Value chain approach
Value chain approach seems to be the keyword in recent debates on agricultural development, rural economic development and agribusiness promotion. Value chains describe productive processes around a product from the provision of inputs to production, transportation, transformation, processing, marketing, trading, and retailing to final consumption. Value chains have developed rural-urban linkages to provide potential benefits for both, rural producers and urban consumers. Value chain promotion provides an effective way of fostering rural-urban linkages.
Firstly, the concept provides a useful analytical framework for market as well as sub-sector analysis. Since production only translates into income once consumers actually buy goods, the value chain approach encourages looking at the production process from the consumer’s perspective. Secondly, the metaphor of the chain emphasises the fact that most goods are produced by a sequence of interlinked actors and activities. The approach focuses on the analysis of the institutional arrangements that link the various economic players. And thirdly, it highlights the importance of private sector development for the purpose of fostering agricultural growth and aligning the agricultural sector development with urban and other trends in society. All in all, it provides a fairly holistic framework, which can encompass a number of different development activities.

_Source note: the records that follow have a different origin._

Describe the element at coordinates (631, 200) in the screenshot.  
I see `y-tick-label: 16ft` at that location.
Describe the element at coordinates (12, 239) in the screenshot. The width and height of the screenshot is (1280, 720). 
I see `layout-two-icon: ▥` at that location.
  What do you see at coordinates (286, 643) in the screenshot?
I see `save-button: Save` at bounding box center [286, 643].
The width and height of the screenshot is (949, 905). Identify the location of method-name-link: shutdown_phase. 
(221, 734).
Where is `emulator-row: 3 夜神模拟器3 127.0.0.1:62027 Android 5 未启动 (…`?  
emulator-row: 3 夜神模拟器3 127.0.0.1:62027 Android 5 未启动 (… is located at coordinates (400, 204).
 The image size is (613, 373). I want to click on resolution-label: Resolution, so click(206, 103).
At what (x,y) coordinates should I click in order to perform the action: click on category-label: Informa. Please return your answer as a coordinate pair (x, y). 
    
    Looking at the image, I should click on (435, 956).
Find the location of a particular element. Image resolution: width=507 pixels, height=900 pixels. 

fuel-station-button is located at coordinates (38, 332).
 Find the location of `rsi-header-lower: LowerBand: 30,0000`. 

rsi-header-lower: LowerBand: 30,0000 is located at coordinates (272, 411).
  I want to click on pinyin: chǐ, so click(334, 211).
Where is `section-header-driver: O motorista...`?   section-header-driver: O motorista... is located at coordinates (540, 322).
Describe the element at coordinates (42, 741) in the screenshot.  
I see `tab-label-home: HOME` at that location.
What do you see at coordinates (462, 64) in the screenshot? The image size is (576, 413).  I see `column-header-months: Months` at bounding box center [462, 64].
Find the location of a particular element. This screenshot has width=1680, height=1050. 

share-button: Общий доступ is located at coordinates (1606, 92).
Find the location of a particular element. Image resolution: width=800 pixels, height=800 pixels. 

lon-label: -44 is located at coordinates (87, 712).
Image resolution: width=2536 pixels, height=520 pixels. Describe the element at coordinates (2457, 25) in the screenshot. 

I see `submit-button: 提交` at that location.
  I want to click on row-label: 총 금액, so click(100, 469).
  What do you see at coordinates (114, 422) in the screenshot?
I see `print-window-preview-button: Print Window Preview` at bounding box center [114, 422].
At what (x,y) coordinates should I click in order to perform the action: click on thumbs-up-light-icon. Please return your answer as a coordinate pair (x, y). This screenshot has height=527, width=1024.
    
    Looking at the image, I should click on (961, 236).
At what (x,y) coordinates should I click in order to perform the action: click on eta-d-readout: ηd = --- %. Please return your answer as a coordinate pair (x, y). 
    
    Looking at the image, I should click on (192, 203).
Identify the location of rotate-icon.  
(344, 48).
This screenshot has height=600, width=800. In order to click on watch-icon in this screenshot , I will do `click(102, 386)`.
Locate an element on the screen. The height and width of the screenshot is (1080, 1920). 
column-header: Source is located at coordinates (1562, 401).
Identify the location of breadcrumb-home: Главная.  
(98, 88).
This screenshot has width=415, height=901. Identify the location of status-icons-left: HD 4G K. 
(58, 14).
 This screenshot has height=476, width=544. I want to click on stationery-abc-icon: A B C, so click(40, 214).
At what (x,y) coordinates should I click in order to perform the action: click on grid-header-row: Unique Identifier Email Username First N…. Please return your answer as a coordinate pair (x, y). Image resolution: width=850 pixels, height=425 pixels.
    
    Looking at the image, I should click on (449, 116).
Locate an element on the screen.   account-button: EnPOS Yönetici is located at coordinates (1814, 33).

Public-private partnership
In this context, the government should develop an enabling environment for private-sector led agribusiness development. This includes interventions at national and provincial levels to redefine roles and responsibilities as well as strengthening regulatory framework in the sector, particularly compliance with international standards, and to create strategic alliances through public-private partnerships to promote sector development.
Horticulture policies must emphasise on promoting greater participation of the private sector and convergence of the programmes and project implementation by various development agencies and government departments within the sub-sector at the provincial level. Further, provincial policies should emphasise on prioritising crops and products based on a resource audit and comparative advantage followed by formulating an action plan with realistic time horizons to implement the policies.
Road to development
The value chain approach is becoming increasingly relevant due to the increasing rural-urban disconnect that is adversely affecting Pakistan’s economy. By analysing the various processes and activities that exist from when production begins to the point when the finished good is consumed, value chain approach provides the impetus required to increase efficiency, and production, while simultaneously decreasing costs. Increasing efficiency is but one path to economic development but if Pakistan’s transformation to an industrialised economy is to be completed, then the value chain approach is an important tool to have.
The author is a development professional and Editor of book ‘Sindh at the Cross Roads of Disasters’.
Published in The Express Tribune, April 7th, 2014.